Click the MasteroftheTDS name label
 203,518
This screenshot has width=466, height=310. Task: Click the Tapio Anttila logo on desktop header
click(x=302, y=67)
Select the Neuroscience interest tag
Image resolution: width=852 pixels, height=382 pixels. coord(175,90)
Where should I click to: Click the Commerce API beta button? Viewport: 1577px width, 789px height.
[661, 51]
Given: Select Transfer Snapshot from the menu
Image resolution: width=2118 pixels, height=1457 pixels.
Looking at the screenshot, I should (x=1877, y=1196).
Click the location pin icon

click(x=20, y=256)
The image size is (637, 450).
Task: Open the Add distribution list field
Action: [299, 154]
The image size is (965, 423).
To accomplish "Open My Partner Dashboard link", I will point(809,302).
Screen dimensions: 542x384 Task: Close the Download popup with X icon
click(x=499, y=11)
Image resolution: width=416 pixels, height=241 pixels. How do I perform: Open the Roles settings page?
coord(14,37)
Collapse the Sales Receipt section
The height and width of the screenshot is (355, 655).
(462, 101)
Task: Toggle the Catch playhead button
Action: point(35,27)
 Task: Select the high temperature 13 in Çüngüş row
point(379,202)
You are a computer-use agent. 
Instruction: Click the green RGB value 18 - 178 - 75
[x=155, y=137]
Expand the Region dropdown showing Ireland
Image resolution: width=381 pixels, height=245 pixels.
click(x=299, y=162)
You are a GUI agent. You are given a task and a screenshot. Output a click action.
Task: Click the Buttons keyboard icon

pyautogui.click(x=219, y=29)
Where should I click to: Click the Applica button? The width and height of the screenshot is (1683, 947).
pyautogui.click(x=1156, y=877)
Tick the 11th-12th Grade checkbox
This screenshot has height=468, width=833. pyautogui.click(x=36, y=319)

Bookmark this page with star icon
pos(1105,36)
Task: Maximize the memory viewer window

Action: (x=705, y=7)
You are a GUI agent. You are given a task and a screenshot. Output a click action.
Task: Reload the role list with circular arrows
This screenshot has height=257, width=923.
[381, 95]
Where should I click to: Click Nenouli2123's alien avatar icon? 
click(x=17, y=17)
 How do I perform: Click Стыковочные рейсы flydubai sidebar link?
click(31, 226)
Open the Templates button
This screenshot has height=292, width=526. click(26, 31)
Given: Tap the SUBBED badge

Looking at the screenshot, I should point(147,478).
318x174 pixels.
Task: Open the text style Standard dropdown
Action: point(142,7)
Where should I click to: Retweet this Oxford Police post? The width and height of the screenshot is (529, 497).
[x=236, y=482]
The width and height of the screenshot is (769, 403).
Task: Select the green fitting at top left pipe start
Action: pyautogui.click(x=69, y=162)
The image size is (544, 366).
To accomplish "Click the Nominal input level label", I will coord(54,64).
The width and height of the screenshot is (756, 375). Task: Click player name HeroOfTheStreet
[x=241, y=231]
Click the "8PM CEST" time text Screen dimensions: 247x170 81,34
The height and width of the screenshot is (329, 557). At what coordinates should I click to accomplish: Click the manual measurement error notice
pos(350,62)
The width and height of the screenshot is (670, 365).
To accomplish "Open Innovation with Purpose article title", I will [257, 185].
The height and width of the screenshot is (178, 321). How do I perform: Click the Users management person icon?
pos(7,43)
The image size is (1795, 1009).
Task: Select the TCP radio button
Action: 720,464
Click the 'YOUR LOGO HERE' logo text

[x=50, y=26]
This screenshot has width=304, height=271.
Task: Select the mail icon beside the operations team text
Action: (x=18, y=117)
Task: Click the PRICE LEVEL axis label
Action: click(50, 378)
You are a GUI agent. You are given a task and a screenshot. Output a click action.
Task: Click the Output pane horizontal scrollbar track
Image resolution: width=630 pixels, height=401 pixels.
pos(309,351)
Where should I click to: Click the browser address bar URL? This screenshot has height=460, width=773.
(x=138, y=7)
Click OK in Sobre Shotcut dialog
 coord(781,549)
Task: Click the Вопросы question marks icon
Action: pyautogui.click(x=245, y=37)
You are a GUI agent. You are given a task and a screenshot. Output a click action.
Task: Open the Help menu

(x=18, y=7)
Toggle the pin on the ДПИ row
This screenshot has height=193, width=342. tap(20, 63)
++++++
Task statement:
Quote all of the entries above word for word, line by line.

Complete answer:
Click the MasteroftheTDS name label
 203,518
This screenshot has width=466, height=310. Task: Click the Tapio Anttila logo on desktop header
click(x=302, y=67)
Select the Neuroscience interest tag
Image resolution: width=852 pixels, height=382 pixels. coord(175,90)
Where should I click to: Click the Commerce API beta button? Viewport: 1577px width, 789px height.
[661, 51]
Given: Select Transfer Snapshot from the menu
Image resolution: width=2118 pixels, height=1457 pixels.
Looking at the screenshot, I should (x=1877, y=1196).
Click the location pin icon

click(x=20, y=256)
The image size is (637, 450).
Task: Open the Add distribution list field
Action: [299, 154]
The image size is (965, 423).
To accomplish "Open My Partner Dashboard link", I will point(809,302).
Screen dimensions: 542x384 Task: Close the Download popup with X icon
click(x=499, y=11)
Image resolution: width=416 pixels, height=241 pixels. How do I perform: Open the Roles settings page?
coord(14,37)
Collapse the Sales Receipt section
The height and width of the screenshot is (355, 655).
(462, 101)
Task: Toggle the Catch playhead button
Action: point(35,27)
 Task: Select the high temperature 13 in Çüngüş row
point(379,202)
You are a computer-use agent. 
Instruction: Click the green RGB value 18 - 178 - 75
[x=155, y=137]
Expand the Region dropdown showing Ireland
Image resolution: width=381 pixels, height=245 pixels.
click(x=299, y=162)
You are a GUI agent. You are given a task and a screenshot. Output a click action.
Task: Click the Buttons keyboard icon

pyautogui.click(x=219, y=29)
Where should I click to: Click the Applica button? The width and height of the screenshot is (1683, 947).
pyautogui.click(x=1156, y=877)
Tick the 11th-12th Grade checkbox
This screenshot has height=468, width=833. pyautogui.click(x=36, y=319)

Bookmark this page with star icon
pos(1105,36)
Task: Maximize the memory viewer window

Action: (x=705, y=7)
You are a GUI agent. You are given a task and a screenshot. Output a click action.
Task: Reload the role list with circular arrows
This screenshot has height=257, width=923.
[381, 95]
Where should I click to: Click Nenouli2123's alien avatar icon? 
click(x=17, y=17)
 How do I perform: Click Стыковочные рейсы flydubai sidebar link?
click(31, 226)
Open the Templates button
This screenshot has height=292, width=526. click(26, 31)
Given: Tap the SUBBED badge

Looking at the screenshot, I should point(147,478).
318x174 pixels.
Task: Open the text style Standard dropdown
Action: point(142,7)
Where should I click to: Retweet this Oxford Police post? The width and height of the screenshot is (529, 497).
[x=236, y=482]
The width and height of the screenshot is (769, 403).
Task: Select the green fitting at top left pipe start
Action: pyautogui.click(x=69, y=162)
The image size is (544, 366).
To accomplish "Click the Nominal input level label", I will coord(54,64).
The width and height of the screenshot is (756, 375). Task: Click player name HeroOfTheStreet
[x=241, y=231]
Click the "8PM CEST" time text Screen dimensions: 247x170 81,34
The height and width of the screenshot is (329, 557). At what coordinates should I click to accomplish: Click the manual measurement error notice
pos(350,62)
The width and height of the screenshot is (670, 365).
To accomplish "Open Innovation with Purpose article title", I will [257, 185].
The height and width of the screenshot is (178, 321). How do I perform: Click the Users management person icon?
pos(7,43)
The image size is (1795, 1009).
Task: Select the TCP radio button
Action: 720,464
Click the 'YOUR LOGO HERE' logo text

[x=50, y=26]
This screenshot has width=304, height=271.
Task: Select the mail icon beside the operations team text
Action: (x=18, y=117)
Task: Click the PRICE LEVEL axis label
Action: click(50, 378)
You are a GUI agent. You are given a task and a screenshot. Output a click action.
Task: Click the Output pane horizontal scrollbar track
Image resolution: width=630 pixels, height=401 pixels.
pos(309,351)
Where should I click to: Click the browser address bar URL? This screenshot has height=460, width=773.
(x=138, y=7)
Click OK in Sobre Shotcut dialog
 coord(781,549)
Task: Click the Вопросы question marks icon
Action: pyautogui.click(x=245, y=37)
You are a GUI agent. You are given a task and a screenshot. Output a click action.
Task: Open the Help menu

(x=18, y=7)
Toggle the pin on the ДПИ row
This screenshot has height=193, width=342. tap(20, 63)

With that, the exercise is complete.